Il ne s’agit pas de projets de centrales annoncés. Ce sont des installations chez les clients : des infrastructures électriques financées et implantées dans les locaux d’une entreprise. C’est dans les centres commerciaux que ce marché devrait apparaître en premier, avec leurs vastes toitures, leur forte demande d’électricité pendant la journée, des propriétaires capables de financer les équipements et une exposition directe à un réseau électrique peu fiable ou coûteux.
Les éléments aériens contribuent à expliquer l’écart entre les chiffres. L’Afrique a officiellement ajouté environ 4,5 GW de solaire en 2025, tandis qu’elle a importé environ 18,2 GW de modules solaires. Ces chiffres ne peuvent pas simplement être intervertis : les panneaux peuvent encore se trouver dans des ports ou des entrepôts. Mais au premier semestre 2026, 12,53 GW supplémentaires de modules chinois finis avaient été expédiés vers les marchés africains, laissant davantage d’équipements à comptabiliser que n’en recensent les statistiques officielles de capacité.

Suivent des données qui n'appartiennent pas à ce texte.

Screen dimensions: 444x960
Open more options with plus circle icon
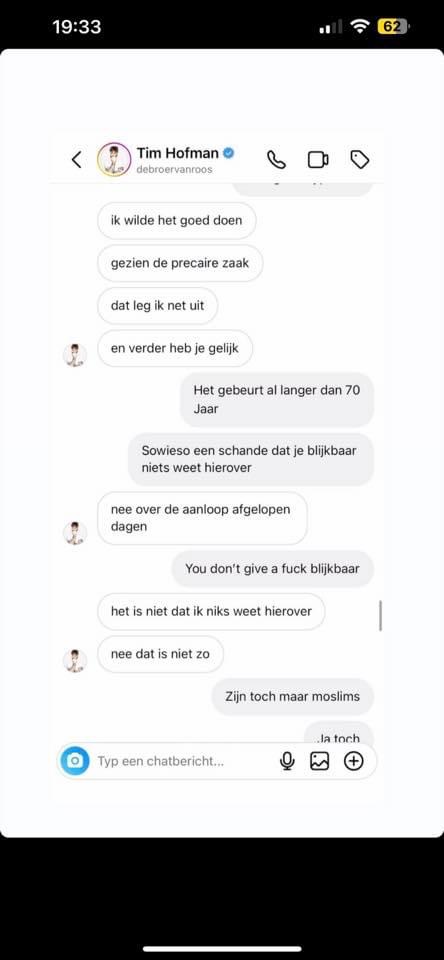(x=354, y=761)
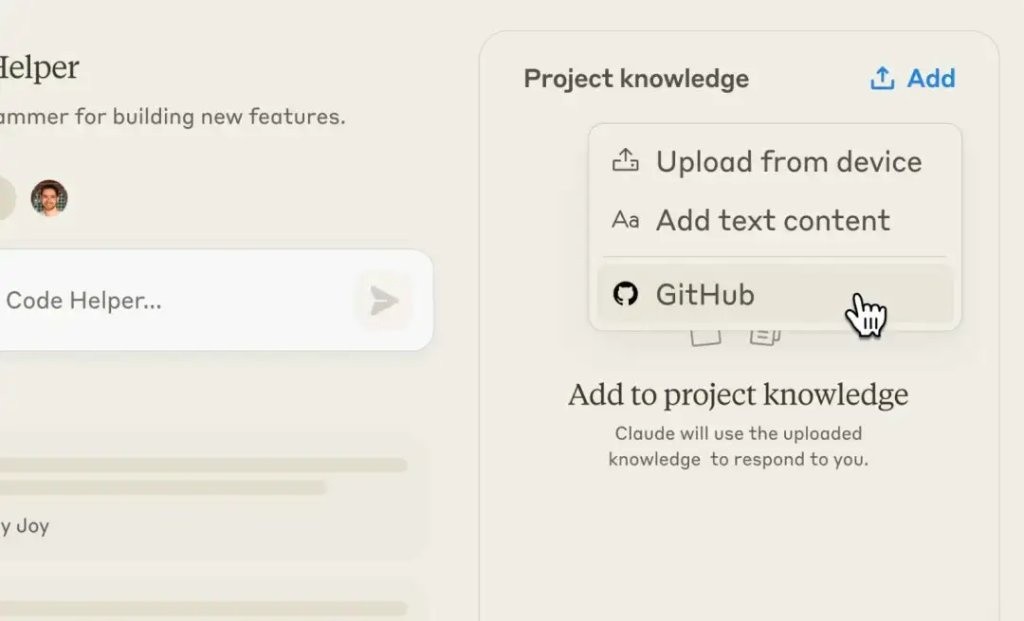This screenshot has width=1024, height=621.
Task: Click the Add to project knowledge heading
Action: [x=738, y=395]
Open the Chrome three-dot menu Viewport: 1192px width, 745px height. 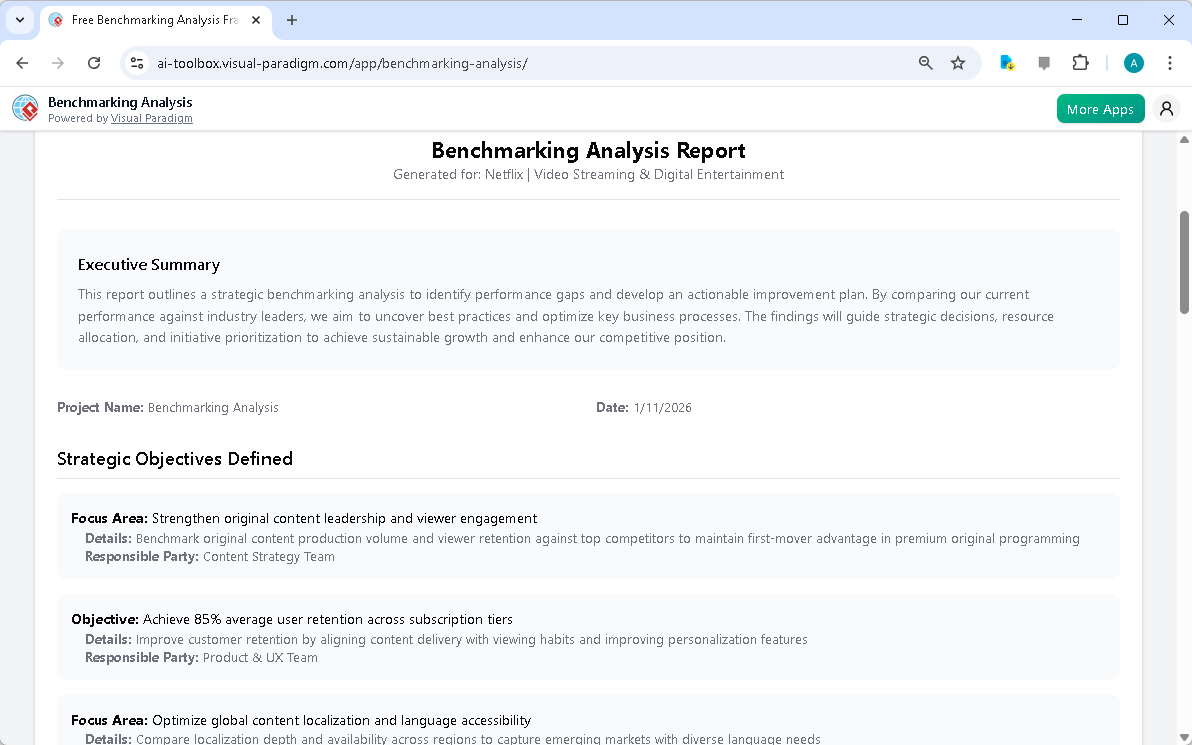[x=1170, y=62]
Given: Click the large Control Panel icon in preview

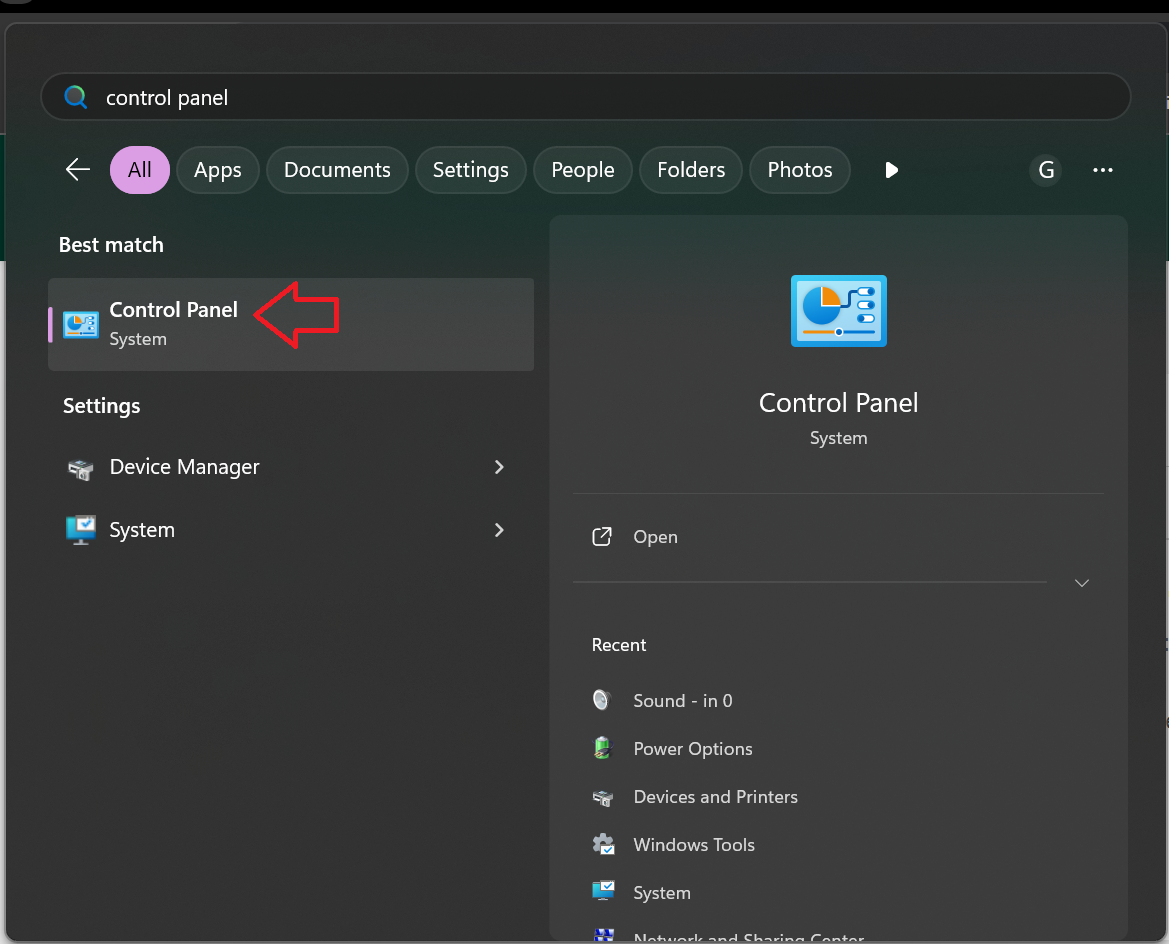Looking at the screenshot, I should [838, 311].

Cette tendance ne montre pas encore une répétition de l’essor du solaire en toiture observé au Pakistan dans les quartiers résidentiels et commerciaux. Pour l’instant, les éléments disponibles en Afrique semblent davantage concentrés dans les usages commerciaux, industriels et institutionnels. Le faible prix des modules chinois, le coût moindre des batteries, le prix élevé du diesel et l’instabilité des réseaux donnent aux mines, aux centres commerciaux, aux usines, aux opérateurs télécoms, aux entrepôts, aux exploitations agricoles et aux ménages des raisons de construire leurs propres infrastructures électriques.
Ces ajouts chez les clients ont des conséquences, même si la capacité totale en fonctionnement reste incertaine. Davantage de solaire et de batteries sur les grands sites commerciaux et industriels peut modifier la demande sur le réseau, la consommation de diesel, les recettes des entreprises de distribution, les exigences en matière de qualité de l’électricité et la compétitivité industrielle. Les images satellite ne montrent toujours pas les petites habitations, les systèmes ruraux, les installations de télécommunications, les pompes, les cliniques et les mini-réseaux ; un panneau visible ne prouve pas non plus que son onduleur, sa batterie et son système électrique fonctionnent. Les watts importés restent donc un indice, et non un décompte définitif des watts installés.